▶ _WHAT IS ASKED_
Edit the data below by changing every "computer-use agent" to "screen assistant", keeping everything else the same.

(Click-target data)
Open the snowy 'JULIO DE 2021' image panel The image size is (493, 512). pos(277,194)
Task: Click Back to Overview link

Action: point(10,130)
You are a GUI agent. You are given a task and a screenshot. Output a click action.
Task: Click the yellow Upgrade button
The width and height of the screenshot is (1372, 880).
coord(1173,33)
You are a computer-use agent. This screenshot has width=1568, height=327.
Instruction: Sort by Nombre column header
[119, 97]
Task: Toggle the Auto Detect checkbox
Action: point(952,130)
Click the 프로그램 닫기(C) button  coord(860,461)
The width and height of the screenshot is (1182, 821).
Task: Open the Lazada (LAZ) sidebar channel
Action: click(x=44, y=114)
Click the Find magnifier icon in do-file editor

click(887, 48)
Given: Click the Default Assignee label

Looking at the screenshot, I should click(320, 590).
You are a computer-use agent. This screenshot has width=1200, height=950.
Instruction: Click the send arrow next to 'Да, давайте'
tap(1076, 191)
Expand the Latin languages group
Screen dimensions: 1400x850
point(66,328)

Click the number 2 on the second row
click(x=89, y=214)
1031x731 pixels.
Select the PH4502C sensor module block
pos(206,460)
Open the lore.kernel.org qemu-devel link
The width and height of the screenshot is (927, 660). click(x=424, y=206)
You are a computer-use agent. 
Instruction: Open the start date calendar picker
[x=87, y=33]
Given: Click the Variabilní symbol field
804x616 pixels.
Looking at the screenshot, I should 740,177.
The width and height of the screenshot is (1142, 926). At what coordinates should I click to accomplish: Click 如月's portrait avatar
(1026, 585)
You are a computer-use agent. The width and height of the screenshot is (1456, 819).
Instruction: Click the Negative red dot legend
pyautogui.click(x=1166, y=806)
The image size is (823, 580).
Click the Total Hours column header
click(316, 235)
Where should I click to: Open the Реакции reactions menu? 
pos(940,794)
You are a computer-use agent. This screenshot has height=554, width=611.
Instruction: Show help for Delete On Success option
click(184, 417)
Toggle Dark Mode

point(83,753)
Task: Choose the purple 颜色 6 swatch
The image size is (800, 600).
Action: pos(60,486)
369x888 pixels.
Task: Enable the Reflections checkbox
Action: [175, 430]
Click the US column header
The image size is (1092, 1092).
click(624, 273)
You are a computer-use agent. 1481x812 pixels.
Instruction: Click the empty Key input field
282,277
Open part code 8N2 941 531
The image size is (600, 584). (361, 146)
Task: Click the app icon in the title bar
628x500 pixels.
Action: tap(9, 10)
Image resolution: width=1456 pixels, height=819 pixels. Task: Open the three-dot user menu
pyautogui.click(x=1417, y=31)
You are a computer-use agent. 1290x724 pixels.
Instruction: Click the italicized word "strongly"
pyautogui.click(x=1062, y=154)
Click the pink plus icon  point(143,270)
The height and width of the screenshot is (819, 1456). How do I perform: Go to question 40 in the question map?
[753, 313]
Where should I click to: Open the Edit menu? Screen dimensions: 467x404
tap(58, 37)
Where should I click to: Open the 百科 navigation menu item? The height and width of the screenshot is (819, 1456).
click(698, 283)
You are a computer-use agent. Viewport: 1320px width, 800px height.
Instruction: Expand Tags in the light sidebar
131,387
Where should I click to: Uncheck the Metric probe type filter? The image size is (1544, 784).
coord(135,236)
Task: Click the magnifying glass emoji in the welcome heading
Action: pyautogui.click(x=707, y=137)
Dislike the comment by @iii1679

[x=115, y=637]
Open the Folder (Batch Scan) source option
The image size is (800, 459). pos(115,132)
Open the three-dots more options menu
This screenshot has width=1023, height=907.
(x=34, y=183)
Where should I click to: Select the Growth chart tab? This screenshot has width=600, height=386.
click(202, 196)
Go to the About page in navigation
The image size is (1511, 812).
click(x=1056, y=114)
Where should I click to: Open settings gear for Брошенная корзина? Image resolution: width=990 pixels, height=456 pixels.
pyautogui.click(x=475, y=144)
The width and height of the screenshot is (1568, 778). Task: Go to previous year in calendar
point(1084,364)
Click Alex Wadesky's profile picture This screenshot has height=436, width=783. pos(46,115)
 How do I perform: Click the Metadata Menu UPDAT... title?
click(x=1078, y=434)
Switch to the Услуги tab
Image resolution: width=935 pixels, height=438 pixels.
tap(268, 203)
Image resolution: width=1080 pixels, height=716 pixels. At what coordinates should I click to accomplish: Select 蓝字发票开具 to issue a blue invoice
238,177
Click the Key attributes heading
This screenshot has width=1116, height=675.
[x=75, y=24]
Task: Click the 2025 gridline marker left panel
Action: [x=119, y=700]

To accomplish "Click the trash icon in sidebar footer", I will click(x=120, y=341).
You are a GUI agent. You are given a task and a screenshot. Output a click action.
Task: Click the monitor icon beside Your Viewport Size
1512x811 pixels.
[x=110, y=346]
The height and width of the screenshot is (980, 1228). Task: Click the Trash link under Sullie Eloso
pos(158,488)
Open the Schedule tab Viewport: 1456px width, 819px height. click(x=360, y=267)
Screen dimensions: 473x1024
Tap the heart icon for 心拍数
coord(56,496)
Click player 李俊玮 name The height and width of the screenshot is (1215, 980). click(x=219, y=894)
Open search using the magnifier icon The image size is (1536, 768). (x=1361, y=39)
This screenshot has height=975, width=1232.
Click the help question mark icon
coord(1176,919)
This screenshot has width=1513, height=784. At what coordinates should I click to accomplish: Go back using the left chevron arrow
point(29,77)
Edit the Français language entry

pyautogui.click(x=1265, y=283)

▶ _OUTPUT FOR THIS TASK_
Open the snowy 'JULIO DE 2021' image panel The image size is (493, 512). pos(277,194)
Task: Click Back to Overview link

Action: point(10,130)
You are a GUI agent. You are given a task and a screenshot. Output a click action.
Task: Click the yellow Upgrade button
The width and height of the screenshot is (1372, 880).
coord(1173,33)
You are a screen assistant. This screenshot has width=1568, height=327.
Instruction: Sort by Nombre column header
[119, 97]
Task: Toggle the Auto Detect checkbox
Action: point(952,130)
Click the 프로그램 닫기(C) button  coord(860,461)
The width and height of the screenshot is (1182, 821).
Task: Open the Lazada (LAZ) sidebar channel
Action: click(x=44, y=114)
Click the Find magnifier icon in do-file editor

click(887, 48)
Given: Click the Default Assignee label

Looking at the screenshot, I should click(320, 590).
You are a screen assistant. This screenshot has width=1200, height=950.
Instruction: Click the send arrow next to 'Да, давайте'
tap(1076, 191)
Expand the Latin languages group
Screen dimensions: 1400x850
point(66,328)

Click the number 2 on the second row
click(x=89, y=214)
1031x731 pixels.
Select the PH4502C sensor module block
pos(206,460)
Open the lore.kernel.org qemu-devel link
The width and height of the screenshot is (927, 660). click(x=424, y=206)
You are a screen assistant. 
Instruction: Open the start date calendar picker
[x=87, y=33]
Given: Click the Variabilní symbol field
804x616 pixels.
Looking at the screenshot, I should 740,177.
The width and height of the screenshot is (1142, 926). At what coordinates should I click to accomplish: Click 如月's portrait avatar
(1026, 585)
You are a screen assistant. The width and height of the screenshot is (1456, 819).
Instruction: Click the Negative red dot legend
pyautogui.click(x=1166, y=806)
The image size is (823, 580).
Click the Total Hours column header
click(316, 235)
Where should I click to: Open the Реакции reactions menu? 
pos(940,794)
You are a screen assistant. This screenshot has height=554, width=611.
Instruction: Show help for Delete On Success option
click(184, 417)
Toggle Dark Mode

point(83,753)
Task: Choose the purple 颜色 6 swatch
The image size is (800, 600).
Action: pos(60,486)
369x888 pixels.
Task: Enable the Reflections checkbox
Action: [175, 430]
Click the US column header
The image size is (1092, 1092).
click(624, 273)
You are a screen assistant. 1481x812 pixels.
Instruction: Click the empty Key input field
282,277
Open part code 8N2 941 531
The image size is (600, 584). (361, 146)
Task: Click the app icon in the title bar
628x500 pixels.
Action: tap(9, 10)
Image resolution: width=1456 pixels, height=819 pixels. Task: Open the three-dot user menu
pyautogui.click(x=1417, y=31)
You are a screen assistant. 1290x724 pixels.
Instruction: Click the italicized word "strongly"
pyautogui.click(x=1062, y=154)
Click the pink plus icon  point(143,270)
The height and width of the screenshot is (819, 1456). How do I perform: Go to question 40 in the question map?
[753, 313]
Where should I click to: Open the Edit menu? Screen dimensions: 467x404
tap(58, 37)
Where should I click to: Open the 百科 navigation menu item? The height and width of the screenshot is (819, 1456).
click(698, 283)
You are a screen assistant. Viewport: 1320px width, 800px height.
Instruction: Expand Tags in the light sidebar
131,387
Where should I click to: Uncheck the Metric probe type filter? The image size is (1544, 784).
coord(135,236)
Task: Click the magnifying glass emoji in the welcome heading
Action: pyautogui.click(x=707, y=137)
Dislike the comment by @iii1679

[x=115, y=637]
Open the Folder (Batch Scan) source option
The image size is (800, 459). pos(115,132)
Open the three-dots more options menu
This screenshot has width=1023, height=907.
(x=34, y=183)
Where should I click to: Select the Growth chart tab? This screenshot has width=600, height=386.
click(202, 196)
Go to the About page in navigation
The image size is (1511, 812).
click(x=1056, y=114)
Where should I click to: Open settings gear for Брошенная корзина? Image resolution: width=990 pixels, height=456 pixels.
pyautogui.click(x=475, y=144)
The width and height of the screenshot is (1568, 778). Task: Go to previous year in calendar
point(1084,364)
Click Alex Wadesky's profile picture This screenshot has height=436, width=783. pos(46,115)
 How do I perform: Click the Metadata Menu UPDAT... title?
click(x=1078, y=434)
Switch to the Услуги tab
Image resolution: width=935 pixels, height=438 pixels.
tap(268, 203)
Image resolution: width=1080 pixels, height=716 pixels. At what coordinates should I click to accomplish: Select 蓝字发票开具 to issue a blue invoice
238,177
Click the Key attributes heading
This screenshot has width=1116, height=675.
[x=75, y=24]
Task: Click the 2025 gridline marker left panel
Action: [x=119, y=700]

To accomplish "Click the trash icon in sidebar footer", I will click(x=120, y=341).
You are a GUI agent. You are given a task and a screenshot. Output a click action.
Task: Click the monitor icon beside Your Viewport Size
1512x811 pixels.
[x=110, y=346]
The height and width of the screenshot is (980, 1228). Task: Click the Trash link under Sullie Eloso
pos(158,488)
Open the Schedule tab Viewport: 1456px width, 819px height. click(x=360, y=267)
Screen dimensions: 473x1024
Tap the heart icon for 心拍数
coord(56,496)
Click player 李俊玮 name The height and width of the screenshot is (1215, 980). click(x=219, y=894)
Open search using the magnifier icon The image size is (1536, 768). (x=1361, y=39)
This screenshot has height=975, width=1232.
Click the help question mark icon
coord(1176,919)
This screenshot has width=1513, height=784. At what coordinates should I click to accomplish: Go back using the left chevron arrow
point(29,77)
Edit the Français language entry

pyautogui.click(x=1265, y=283)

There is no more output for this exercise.